Making deals can be a balancing act. If you’re going to make an acquisition, make sure there isn’t so much on the plate of the business itself in terms of fixing things or transforming things that you don’t have any capacity to deal with the issues of integrating a new business. That’s the most important thing to assess. Some of that can be dealt with by using outside resources and consultants. But at the end of the day, if you’re trying to integrate one business into another one, you want that management team to own it and drive it. They have to have capacity to do that. Make sure they’re not dealing with so many of their own issues, problems and opportunities to improve that they can’t dedicate the time and energy to successfully integrate the target acquisition.
Think through the possibilities of aligning two businesses together. As I observe the market today, there are many businesses adding other businesses just to get bigger. They haven’t really thought through the strategic fit between these businesses and where, from a market standpoint, a capability standpoint, a cost standpoint or a manufacturing standpoint, where there are real opportunities to improve the businesses by bringing them together. There are some situations where people are doing deals to get bigger in revenue and earnings, but they haven’t thought through how to really create a strategic fit between businesses. That often can detract from value as opposed to creating value.
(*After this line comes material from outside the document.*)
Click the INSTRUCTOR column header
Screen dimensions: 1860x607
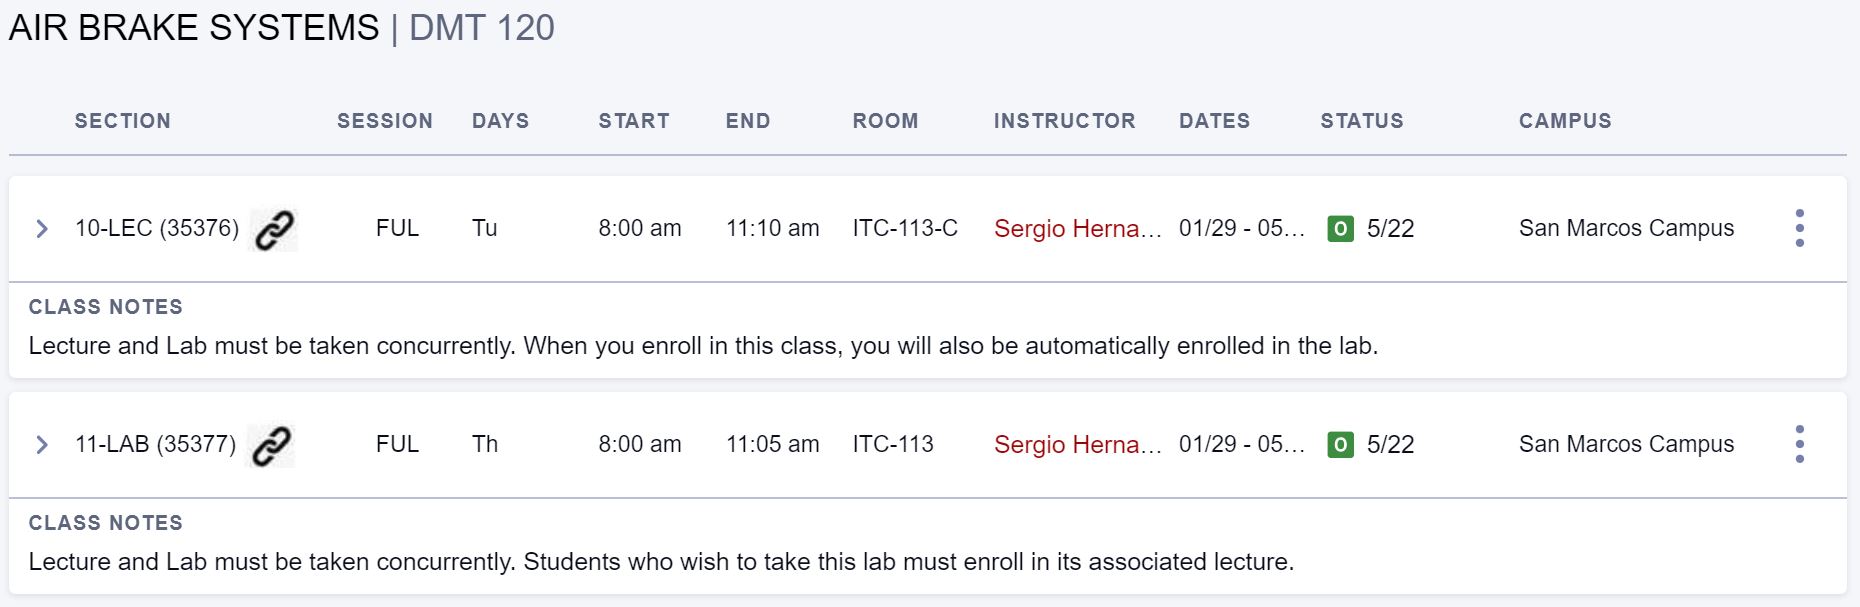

There are thousands of private equity firms, many of which talk like they do the same thing. As a PE firm, you have to be very clear about what makes you successful and stay disciplined in that strategy. For us, that’s working with relatively small businesses in a lower middle market that are in industrial industries and have a reason for being, but also have an opportunity to become larger and more effective businesses through executing simple strategies.
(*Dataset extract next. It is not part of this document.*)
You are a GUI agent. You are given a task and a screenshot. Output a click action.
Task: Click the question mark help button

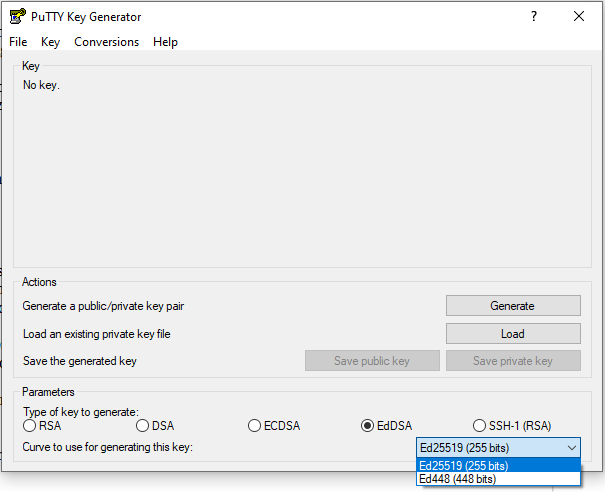click(x=534, y=17)
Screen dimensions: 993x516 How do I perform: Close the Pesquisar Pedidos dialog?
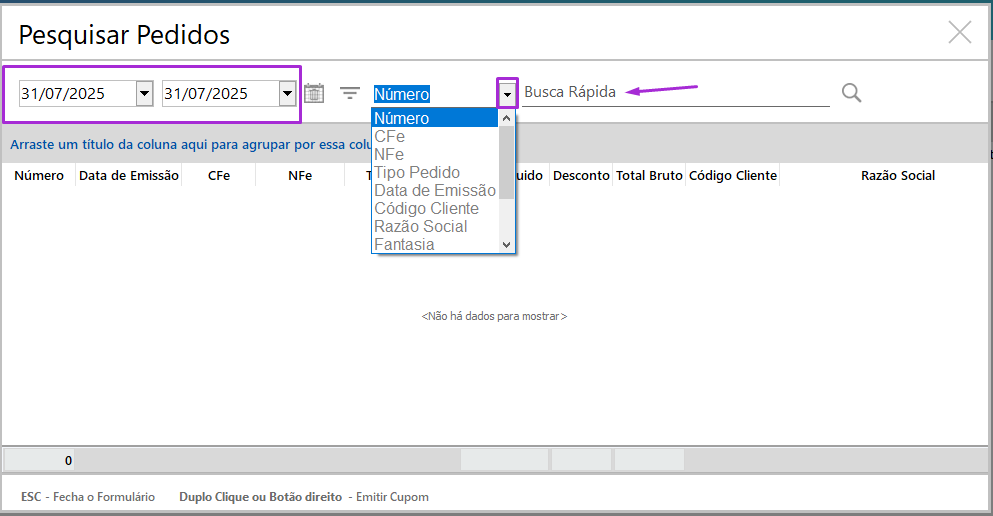tap(959, 33)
It’s easy to buy a business if you just pay the most money. That’s the easiest way to get into trouble as a private equity firm. It’s having the discipline to buy businesses at a value that enables you to create a capital structure where you’re not so stretched that you’re on the verge of tripping bad things with the bank. That’s an important part of the equation. That’s not always easy as there are deals being done around you. You just have to keep at it and keep looking for those opportunities.
The Last Word
The economy feels pretty good. If anything, what worries me most in our space is that the amount of money available to pursue transactions does make it harder for us to put our money to work within the discipline of our strategies. We are doubling our efforts to find more opportunities. It’s been a tough time to buy businesses for the last 10 years, and yet, we buy one or two a year at what we think are reasonable values. They are out there. You just have to work hard to find them. The other thing, and I think this is true across the private equity spectrum, is that PE firms are getting smarter and better about how to improve businesses. That’s also good for the economy. Stronger more robust businesses will grow and prosper and add jobs. That’s good for all of us.